[EXCERPT TO READ]
────────────────────
Doesn’t work. It’s in the rainwater. No rainwater on earth is safe to drink.

https://www.bbc.com/news/science-environment-62391069


Does osmosis remove? Is it in all groundwater?

Because I have a well. A deep one. And an osmosis system.


6 months ago on HN "Boiling and filtering can remove microplastics from drinking water: study:

https://news.ycombinator.com/item?id=41193531


Do you consume drinks? Meat? Produce? All these things are chock full of their own micro plastics. It's unavoidable. We can probably reduce contamination but our children's children's children won't be free of it, not until organisms evolve to efficiently eat it. Then we'll have whole other sets of problems.


Do I consume drinks? No, except water and instant coffee, no soda, no beer. Meat? Yes in small quantities and much of it comes from the local environment. I grow most of my own produce, with RO water.

Yes they are unavoidable, just the plastic containers etc probably give some and I do eat candies and imported bananas and bread etc. But pretty sure I get a lot lower dose than most people.

However I'm not sure it matters that much until a mechanism of actual damage is established.


> I grow most of my own produce, with RO water

Do you really grow enough food to make up most of your diet on RO water? And is this specifically to avoid microplastic exposure, or what?


I grow around 1/3 of my own food. Yes all with RO water. I'd like to get above 50%.

Specifically produce, however we grow most of what we eat. We pressure can, dehydrate and ferment to preserve. I have background and decades of experience in growing, which is to say it's more than just standard hobby garden level.

The RO water is not to avoid microplastics (although that might a side benefit) but rather that the water is highly mineralized. It would be a long post to explain why I do this. Some is theoretical health concerns, some is more practical.


This is really interesting. Do you have suggestions how to use RO in garden scale? (Like link where could I start)


I built my own RO system it cost around $1500 including a water softener. There are some ongoing supplies every year, maybe $200 or less.
────────────────────
[DATA SUPPLIED]
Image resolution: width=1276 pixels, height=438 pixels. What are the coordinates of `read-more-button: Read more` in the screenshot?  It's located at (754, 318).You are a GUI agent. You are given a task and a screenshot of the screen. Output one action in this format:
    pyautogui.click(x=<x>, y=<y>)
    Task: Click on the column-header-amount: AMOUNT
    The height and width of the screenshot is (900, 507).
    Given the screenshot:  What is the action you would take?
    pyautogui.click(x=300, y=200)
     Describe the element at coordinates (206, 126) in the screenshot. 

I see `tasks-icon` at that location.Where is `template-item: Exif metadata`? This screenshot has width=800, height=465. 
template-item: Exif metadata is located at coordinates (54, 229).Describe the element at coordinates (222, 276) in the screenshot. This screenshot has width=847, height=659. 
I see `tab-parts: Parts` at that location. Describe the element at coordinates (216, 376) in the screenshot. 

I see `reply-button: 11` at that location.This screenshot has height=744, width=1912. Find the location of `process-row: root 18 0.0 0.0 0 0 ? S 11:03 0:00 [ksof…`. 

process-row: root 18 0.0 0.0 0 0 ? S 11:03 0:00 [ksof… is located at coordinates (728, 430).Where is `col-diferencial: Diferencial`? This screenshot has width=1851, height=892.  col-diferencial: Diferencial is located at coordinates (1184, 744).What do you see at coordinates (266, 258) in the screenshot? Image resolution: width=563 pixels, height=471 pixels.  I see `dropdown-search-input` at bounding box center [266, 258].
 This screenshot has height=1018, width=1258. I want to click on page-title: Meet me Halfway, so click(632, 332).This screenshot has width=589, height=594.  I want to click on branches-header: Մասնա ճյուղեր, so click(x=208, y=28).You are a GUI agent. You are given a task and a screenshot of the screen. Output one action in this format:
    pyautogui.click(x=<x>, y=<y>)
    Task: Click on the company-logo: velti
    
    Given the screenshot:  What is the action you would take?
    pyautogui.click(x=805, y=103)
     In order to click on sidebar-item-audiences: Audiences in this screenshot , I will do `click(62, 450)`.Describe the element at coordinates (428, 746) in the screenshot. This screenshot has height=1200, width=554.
────────────────────
[APPLY WHAT YOU READ]
a - Print everything in the microplastics thread from "Because I have" down to "than most people.".
b - Using the microplastics thread, decide whether each statement agrees with it, answering yes or no and quoting the words that settle it: (i) The commenter with the well grows about a third of their own food using RO water. (ii) That commenter uses RO water mainly to avoid microplastics. (iii) The homemade RO system cost around $500.
c - Write the next part of the microplastics thread, picking up after its final comment.

[RESPONSE LIST]
a -
Because I have a well. A deep one. And an osmosis system.


6 months ago on HN "Boiling and filtering can remove microplastics from drinking water: study:

https://news.ycombinator.com/item?id=41193531


Do you consume drinks? Meat? Produce? All these things are chock full of their own micro plastics. It's unavoidable. We can probably reduce contamination but our children's children's children won't be free of it, not until organisms evolve to efficiently eat it. Then we'll have whole other sets of problems.


Do I consume drinks? No, except water and instant coffee, no soda, no beer. Meat? Yes in small quantities and much of it comes from the local environment. I grow most of my own produce, with RO water.

Yes they are unavoidable, just the plastic containers etc probably give some and I do eat candies and imported bananas and bread etc. But pretty sure I get a lot lower dose than most people.

b -
(i) Yes: "I grow around 1/3 of my own food. Yes all with RO water."
(ii) No: "The RO water is not to avoid microplastics (although that might a side benefit) but rather that the water is highly mineralized."
(iii) No: "I built my own RO system it cost around $1500 including a water softener."

c -
I don't have any links I just figured it out, but it's not super complicated. I made it out of undersink RO membrane housings (housings from those little RO systems you can buy for around $300 that do a couple of gallons a day). The membranes have pressure pumps in front of them that get it up to a couple hundred gallons RO water total a day.

Basic steps are 1) Soften the water, 2) Pass it through very tight filters (like 1 micron), I also carbon filter for organic contaminants, 3) Booster pumps put water through osmosis membranes and from there into a storage tank.

I just used plastic totes with gravel in the bottom to house the membranes and booster pumps.

I should write up a blog post on it one day because professionally installed osmosis can be expensive.


Thanks!


Interesting, thanks!


> However I'm not sure it matters that much until a mechanism of actual damage is established.

This is the thing about all the microplastics articles I see popping up: they rarely include any description of harm. If they even mention it, it is only speculative, as in this article. Until I read a scientific article about real harms, I am going to regard most of the microplastics news as fearmongering. Humanity has been surrounded by vast quantities of plastic for decades; if there was a big effect, wouldn’t we have seen it by now? If it has big effects, those effects would be surprising, which means that the evidence would have to be strong. I don’t see a lot of strong evidence.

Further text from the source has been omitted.